Printing Tips That Actually Help

A two-minute read that will save you a stack of wasted paper.

Choose the right paper

For crayon and colored pencil, plain 20 lb (75 gsm) printer paper works fine — but stepping up to 28 lb or 32 lb “multipurpose” paper is the single best upgrade you can make for a few dollars. Markers bleed less, colored pencil layers more smoothly, and the page feels like an “activity sheet” instead of a throwaway. For markers and watercolor, we recommend 80 lb cardstock or sketch paper.

Use the browser’s print dialog

Open the coloring page you want, click the “Print this page” button (or use Ctrl/Cmd-P), and in the print dialog choose Fit to page, portrait orientation, and black & white.

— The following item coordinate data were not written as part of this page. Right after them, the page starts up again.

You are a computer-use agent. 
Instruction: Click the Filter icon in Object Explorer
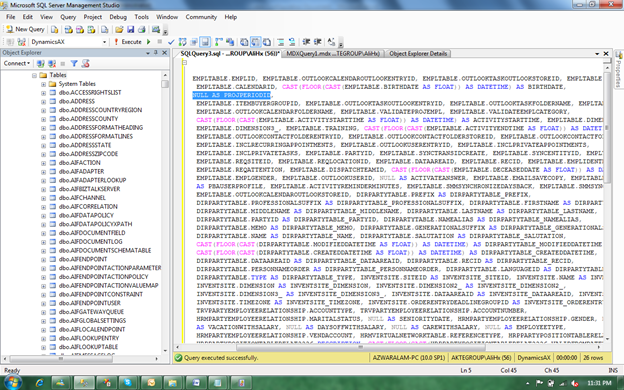coord(74,63)
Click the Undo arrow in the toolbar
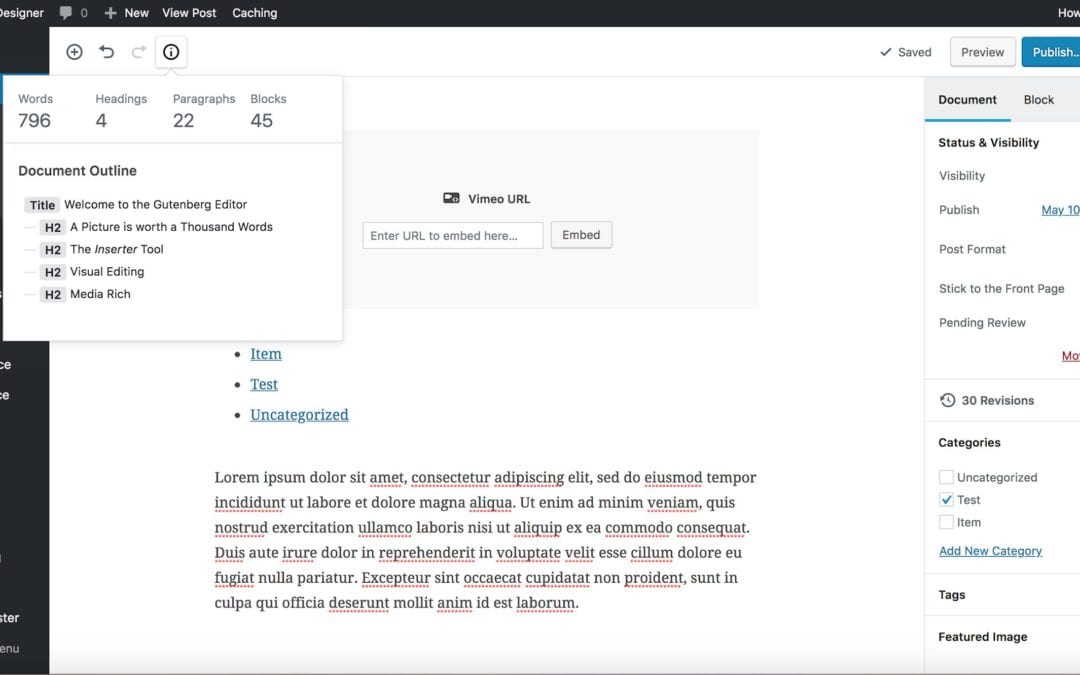Screen dimensions: 1080x675 click(107, 51)
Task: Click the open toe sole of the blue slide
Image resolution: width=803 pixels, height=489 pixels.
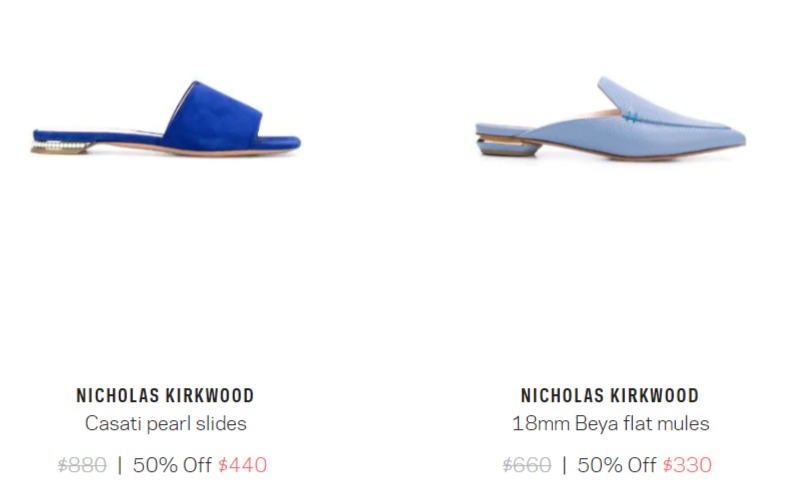Action: 279,143
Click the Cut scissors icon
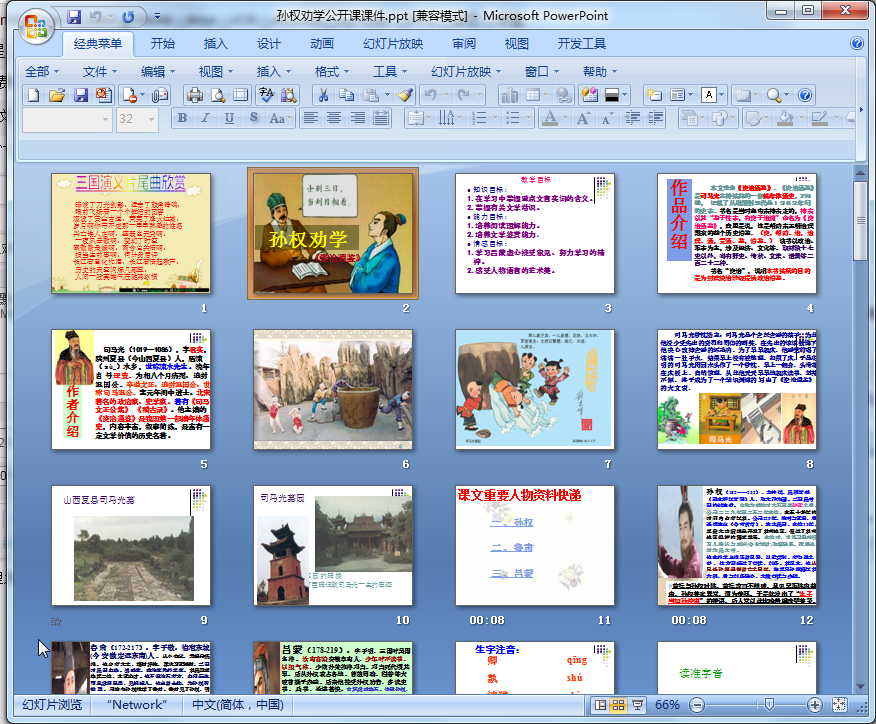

Turn off “headers and footers” for a cleaner print. The line art on KidColor Pages is vector SVG, so you can scale up to poster size without losing sharpness.

Print at any size

Want a giant version for a classroom mural? Click Open full size on any coloring page to load the SVG by itself, then print at a higher percentage (200–400%) or use a free poster-printing tool to tile the image across multiple sheets. SVGs stay crisp at every scale because they’re drawn with math, not pixels.

Save toner

Most pages print with thin to medium black ink only — exactly what you want. If your prints look too heavy, switch your printer to draft or economy mode and you’ll get even cleaner outlines while saving toner. The thick outlines on our pages are designed to survive economy mode without losing definition.

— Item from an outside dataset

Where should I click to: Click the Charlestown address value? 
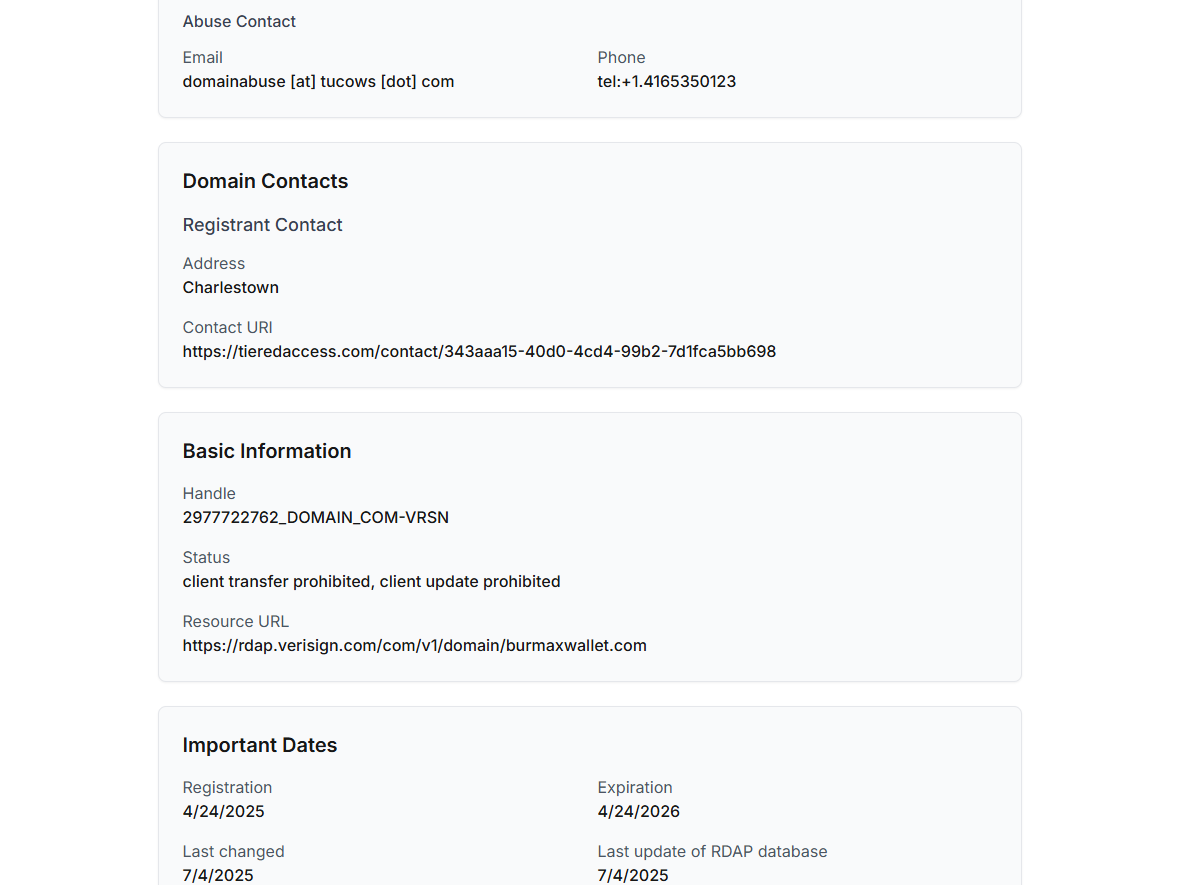click(230, 288)
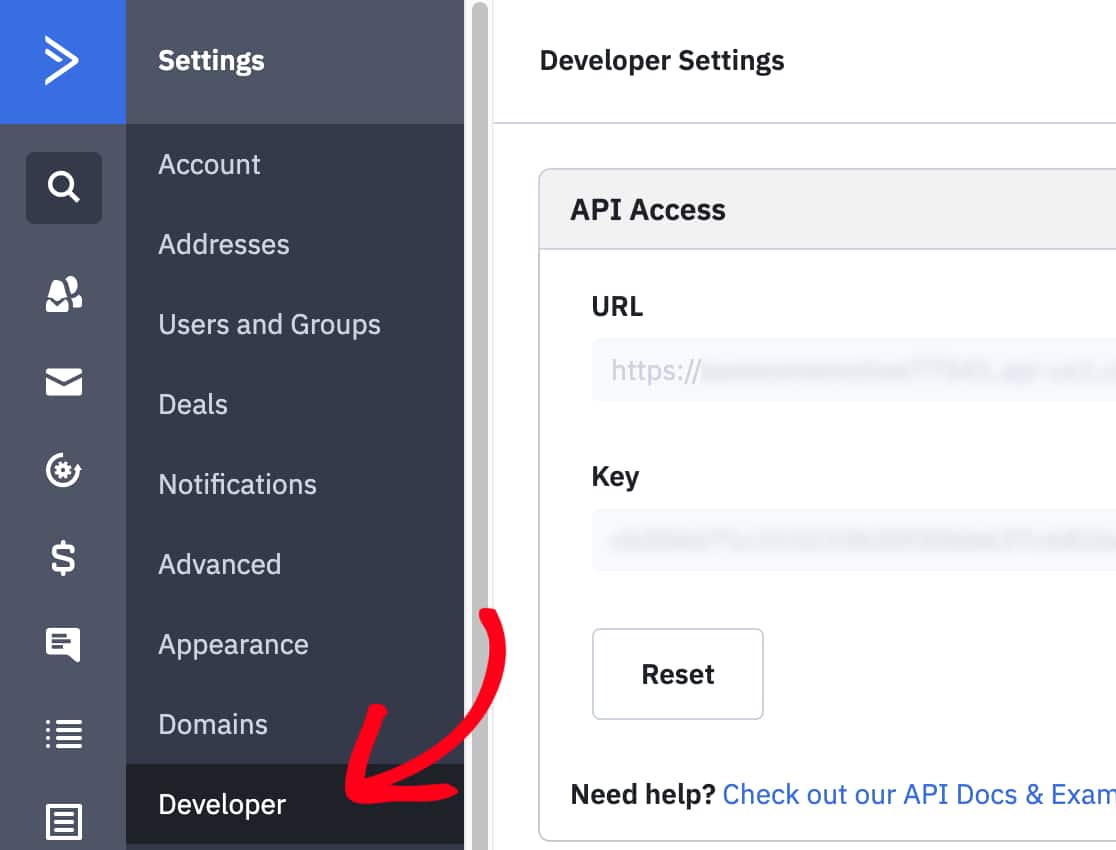
Task: Open Appearance settings
Action: click(233, 645)
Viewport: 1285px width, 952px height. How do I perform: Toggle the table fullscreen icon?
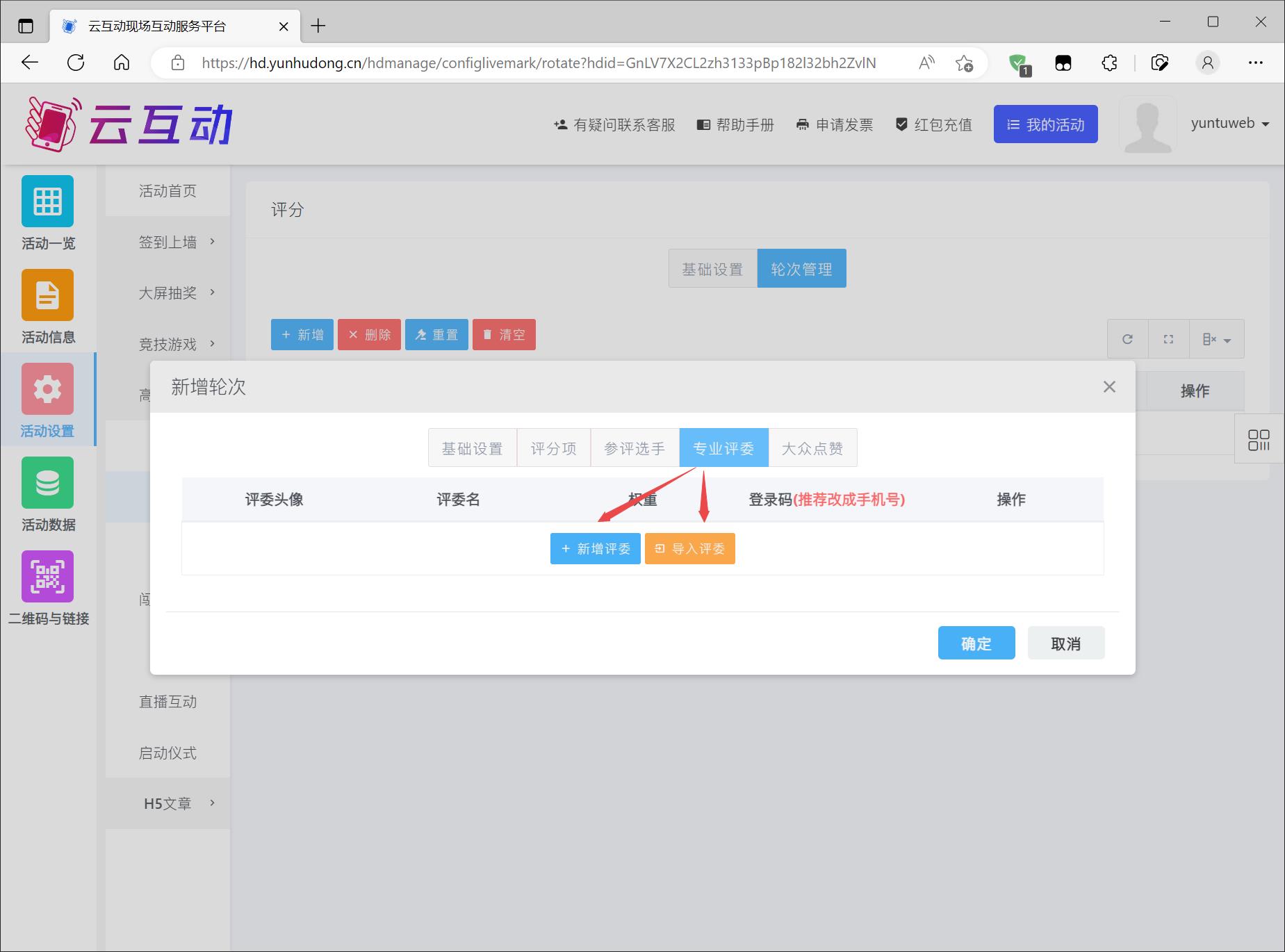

Class-set tips for teachers

For a class of 25, you can usually staple two pages back-to-back to halve paper use without sacrificing the activity. Use the Difficulty tag in the sidebar of any coloring page to mix easier and harder versions for differentiated instruction — kids who finish quickly can move on to a more intricate page from the same theme.

If a page looks too small or too large

Almost always a print-dialog issue. Make sure scaling is set to “Fit to page” (not 100% and not “Actual size”), and that your paper size matches your printer (US Letter or A4). When in doubt, print a single test page before sending the rest of the class set.